Danıştay Kararı 7. Daire 2021/3613 E. 2023/782 K. 16.02.2023 T.

Danıştay 7. Daire Başkanlığı         2021/3613 E.  ,  2023/782 K.
T.C.
D A N I Ş T A Y
YEDİNCİ DAİRE
Esas No : 2021/3613
Karar No : 2023/782

TEMYİZ EDEN (DAVACI) : …

KARŞI TARAF (DAVALI) : … Vergi Dairesi Başkanlığı
(… Vergi Dairesi Müdürlüğü)
VEKİLİ : Av. …

İSTEMİN KONUSU : … Bölge İdare Mahkemesi … Vergi Dava Dairesinin … tarih ve E:…, K:… sayılı kararının temyizen incelenerek bozulması istenilmektedir.

YARGILAMA SÜRECİ :
Dava Konusu İstem: Davacı adına düzenlenen ödeme emrinin iptali istemiyle açılan davanın reddi yolunda verilen mahkeme kararının kesinleşmesi üzerine 6183 sayılı Amme Alacaklarının Tahsil Usulü Hakkında Kanun’un 58. maddesi uyarınca hesaplanan haksız çıkma zammının tahsili amacıyla düzenlenen ödeme emrinin iptali istemiyle dava açılmıştır.
İlk Derece Mahkemesi kararının özeti: … Vergi Mahkemesinin … tarih ve E:…, K:… sayılı kararıyla; 6183 sayılı Kanunun 58. maddesinin 5. fıkrasına göre, haksız çıkma zammının talep edilebilmesi için, ödeme emrinin iptali istemiyle açılan davada verilen mahkeme kararının kesinleşmiş olması gerektiği; olayda, haksız çıkmaz zammına dayanak ödeme emrinin iptali istemiyle açılan davanın reddi yolunda verilen Mahkemelerinin … tarih ve E:…, K:… sayılı kararının Danıştay Yedinci Dairesinin 18/10/2018 tarih ve E:2018/3692, K:2018/4558 sayılı kararıyla onanarak kesinleştiğinin anlaşılması karşısında, kesinleşen amme alacağı üzerinden hesaplanan haksız çıkma zammının tahsili amacıyla düzenlenen dava konusu ödeme emrinde hukuka aykırılık görülmediği gerekçesiyle davanın reddine karar verilmiştir.
Bölge İdare Mahkemesi kararının özeti: İstinaf başvurusuna konu kararın hukuka ve usule uygun olduğu ve davacı tarafından ileri sürülen iddiaların söz konusu kararın kaldırılmasını sağlayacak nitelikte görülmediği gerekçesiyle 2577 sayılı İdari Yargılama Usulü Kanunu’nun 45. maddesinin 3. fıkrası uyarınca istinaf başvurusunun reddine karar verilmiştir.

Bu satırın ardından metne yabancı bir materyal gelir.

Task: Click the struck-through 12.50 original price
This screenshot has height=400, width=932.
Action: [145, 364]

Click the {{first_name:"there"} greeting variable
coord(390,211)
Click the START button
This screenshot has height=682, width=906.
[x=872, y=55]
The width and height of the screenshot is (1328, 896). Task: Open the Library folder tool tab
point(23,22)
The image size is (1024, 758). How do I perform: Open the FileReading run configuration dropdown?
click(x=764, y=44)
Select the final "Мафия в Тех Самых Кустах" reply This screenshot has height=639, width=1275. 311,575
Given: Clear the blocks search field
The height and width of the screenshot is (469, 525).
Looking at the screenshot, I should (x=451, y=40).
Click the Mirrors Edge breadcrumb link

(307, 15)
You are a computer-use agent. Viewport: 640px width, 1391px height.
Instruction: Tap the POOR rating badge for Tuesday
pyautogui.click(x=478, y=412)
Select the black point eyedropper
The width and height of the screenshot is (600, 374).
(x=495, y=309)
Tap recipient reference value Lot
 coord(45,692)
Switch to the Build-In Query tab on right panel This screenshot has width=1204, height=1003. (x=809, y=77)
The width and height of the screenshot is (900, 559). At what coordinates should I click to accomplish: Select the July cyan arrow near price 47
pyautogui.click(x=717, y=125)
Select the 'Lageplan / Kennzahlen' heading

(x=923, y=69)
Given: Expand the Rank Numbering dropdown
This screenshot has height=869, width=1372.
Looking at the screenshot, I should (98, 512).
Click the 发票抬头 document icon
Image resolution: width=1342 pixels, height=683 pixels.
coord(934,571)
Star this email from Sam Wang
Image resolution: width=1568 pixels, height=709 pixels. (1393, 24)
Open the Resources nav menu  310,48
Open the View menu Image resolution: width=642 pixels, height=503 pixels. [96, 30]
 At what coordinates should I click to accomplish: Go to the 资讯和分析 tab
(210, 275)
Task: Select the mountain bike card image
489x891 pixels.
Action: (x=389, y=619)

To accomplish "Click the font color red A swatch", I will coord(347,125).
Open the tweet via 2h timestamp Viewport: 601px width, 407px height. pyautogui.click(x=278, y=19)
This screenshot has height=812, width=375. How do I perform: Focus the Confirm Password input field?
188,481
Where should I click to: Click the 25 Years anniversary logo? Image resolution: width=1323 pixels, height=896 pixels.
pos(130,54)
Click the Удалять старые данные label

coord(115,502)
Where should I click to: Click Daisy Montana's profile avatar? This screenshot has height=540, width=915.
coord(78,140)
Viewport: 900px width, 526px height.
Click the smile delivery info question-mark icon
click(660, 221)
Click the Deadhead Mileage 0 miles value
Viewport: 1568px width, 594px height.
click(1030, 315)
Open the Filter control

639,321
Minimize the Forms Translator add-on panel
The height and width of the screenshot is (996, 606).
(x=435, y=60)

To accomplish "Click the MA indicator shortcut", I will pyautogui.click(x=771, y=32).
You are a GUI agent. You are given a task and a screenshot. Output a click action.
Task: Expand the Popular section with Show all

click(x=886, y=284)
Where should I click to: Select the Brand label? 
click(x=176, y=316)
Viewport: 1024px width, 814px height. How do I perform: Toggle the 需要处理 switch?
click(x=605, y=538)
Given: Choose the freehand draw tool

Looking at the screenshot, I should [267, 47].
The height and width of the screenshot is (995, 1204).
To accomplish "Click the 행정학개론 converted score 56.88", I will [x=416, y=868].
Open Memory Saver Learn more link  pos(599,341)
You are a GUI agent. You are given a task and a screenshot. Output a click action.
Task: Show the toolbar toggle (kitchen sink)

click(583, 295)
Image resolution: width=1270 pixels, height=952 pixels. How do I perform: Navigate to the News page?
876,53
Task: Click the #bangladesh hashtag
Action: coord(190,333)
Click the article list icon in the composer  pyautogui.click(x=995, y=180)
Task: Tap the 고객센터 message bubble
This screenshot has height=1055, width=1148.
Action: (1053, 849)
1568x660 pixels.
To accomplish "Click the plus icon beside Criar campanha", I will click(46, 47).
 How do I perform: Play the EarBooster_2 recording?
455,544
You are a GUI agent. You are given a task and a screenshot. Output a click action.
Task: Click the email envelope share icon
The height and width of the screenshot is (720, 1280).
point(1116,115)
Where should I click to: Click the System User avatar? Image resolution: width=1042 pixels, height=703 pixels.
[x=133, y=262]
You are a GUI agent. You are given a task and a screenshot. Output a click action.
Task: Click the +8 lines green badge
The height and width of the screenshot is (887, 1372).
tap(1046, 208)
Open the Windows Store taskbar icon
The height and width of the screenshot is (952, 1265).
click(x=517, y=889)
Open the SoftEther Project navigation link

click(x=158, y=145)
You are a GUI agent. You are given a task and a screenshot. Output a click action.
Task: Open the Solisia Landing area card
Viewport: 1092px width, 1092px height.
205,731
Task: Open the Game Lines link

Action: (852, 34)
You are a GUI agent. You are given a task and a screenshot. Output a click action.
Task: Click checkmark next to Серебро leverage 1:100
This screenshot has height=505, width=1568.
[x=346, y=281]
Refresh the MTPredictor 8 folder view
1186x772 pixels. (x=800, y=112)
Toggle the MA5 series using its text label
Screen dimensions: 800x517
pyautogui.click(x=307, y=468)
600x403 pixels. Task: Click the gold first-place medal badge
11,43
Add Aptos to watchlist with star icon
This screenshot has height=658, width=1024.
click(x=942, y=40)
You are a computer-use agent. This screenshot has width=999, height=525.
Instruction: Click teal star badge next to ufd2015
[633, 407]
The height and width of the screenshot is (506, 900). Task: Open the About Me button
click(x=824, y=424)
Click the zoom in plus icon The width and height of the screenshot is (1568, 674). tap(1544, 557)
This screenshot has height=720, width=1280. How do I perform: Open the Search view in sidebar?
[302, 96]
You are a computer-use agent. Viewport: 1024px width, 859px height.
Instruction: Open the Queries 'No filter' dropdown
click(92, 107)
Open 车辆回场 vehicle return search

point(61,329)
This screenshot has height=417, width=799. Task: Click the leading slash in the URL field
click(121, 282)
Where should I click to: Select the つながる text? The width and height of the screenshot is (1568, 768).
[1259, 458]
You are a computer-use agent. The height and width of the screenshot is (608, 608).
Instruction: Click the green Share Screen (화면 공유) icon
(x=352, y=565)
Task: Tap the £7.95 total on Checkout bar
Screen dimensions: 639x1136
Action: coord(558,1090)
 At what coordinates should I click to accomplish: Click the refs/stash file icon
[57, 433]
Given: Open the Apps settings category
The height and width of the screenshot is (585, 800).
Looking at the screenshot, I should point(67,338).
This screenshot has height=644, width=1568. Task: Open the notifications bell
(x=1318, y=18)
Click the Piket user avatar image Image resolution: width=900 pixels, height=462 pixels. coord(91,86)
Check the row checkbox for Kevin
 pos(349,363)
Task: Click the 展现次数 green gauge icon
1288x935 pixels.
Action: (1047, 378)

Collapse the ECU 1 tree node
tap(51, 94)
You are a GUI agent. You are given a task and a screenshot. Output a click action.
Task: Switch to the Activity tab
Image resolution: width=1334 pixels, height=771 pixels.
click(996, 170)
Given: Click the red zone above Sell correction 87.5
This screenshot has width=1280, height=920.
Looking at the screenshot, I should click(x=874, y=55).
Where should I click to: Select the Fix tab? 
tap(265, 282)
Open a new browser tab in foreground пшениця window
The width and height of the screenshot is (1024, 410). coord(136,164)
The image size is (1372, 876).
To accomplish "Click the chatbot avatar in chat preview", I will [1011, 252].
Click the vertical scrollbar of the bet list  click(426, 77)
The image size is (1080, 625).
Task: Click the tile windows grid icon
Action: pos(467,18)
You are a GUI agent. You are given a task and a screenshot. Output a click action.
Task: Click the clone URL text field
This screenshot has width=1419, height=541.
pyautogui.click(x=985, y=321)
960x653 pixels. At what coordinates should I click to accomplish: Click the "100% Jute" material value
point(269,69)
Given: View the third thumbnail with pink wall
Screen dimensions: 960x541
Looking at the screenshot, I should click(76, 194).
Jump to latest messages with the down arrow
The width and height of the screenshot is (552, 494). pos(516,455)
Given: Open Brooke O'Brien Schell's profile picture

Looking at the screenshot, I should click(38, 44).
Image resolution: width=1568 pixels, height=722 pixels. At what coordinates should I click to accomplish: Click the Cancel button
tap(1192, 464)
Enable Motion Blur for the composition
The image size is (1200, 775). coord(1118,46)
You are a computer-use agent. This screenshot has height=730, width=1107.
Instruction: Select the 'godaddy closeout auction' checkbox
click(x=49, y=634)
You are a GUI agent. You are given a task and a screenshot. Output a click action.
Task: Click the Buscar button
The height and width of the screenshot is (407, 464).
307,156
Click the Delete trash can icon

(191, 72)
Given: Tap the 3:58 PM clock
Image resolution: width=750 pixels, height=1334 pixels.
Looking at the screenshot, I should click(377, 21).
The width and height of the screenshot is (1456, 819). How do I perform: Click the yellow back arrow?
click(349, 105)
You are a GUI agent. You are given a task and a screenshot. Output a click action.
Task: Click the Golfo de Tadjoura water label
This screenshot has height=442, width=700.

TEMYİZ EDENİN İDDİALARI : Şirketin kanuni temsilcisi olmakla birlikte borcun ödenmemesinden dolayı hiçbir kusur ve sorumluluklarının bulunmadığı, olayda, kusursuz sorumluluğu düzenleyen 6183 sayılı Kanun’un mükerrer 35. maddesinin değil, kusura dayalı sorumluluğu düzenleyen ve özel hüküm niteliğinde olan 213 sayılı Kanun’un 10. maddesinin uygulanması gerektiği ileri sürülmektedir.

KARŞI TARAFIN SAVUNMASI : İstemin reddi gerektiği savunulmaktadır.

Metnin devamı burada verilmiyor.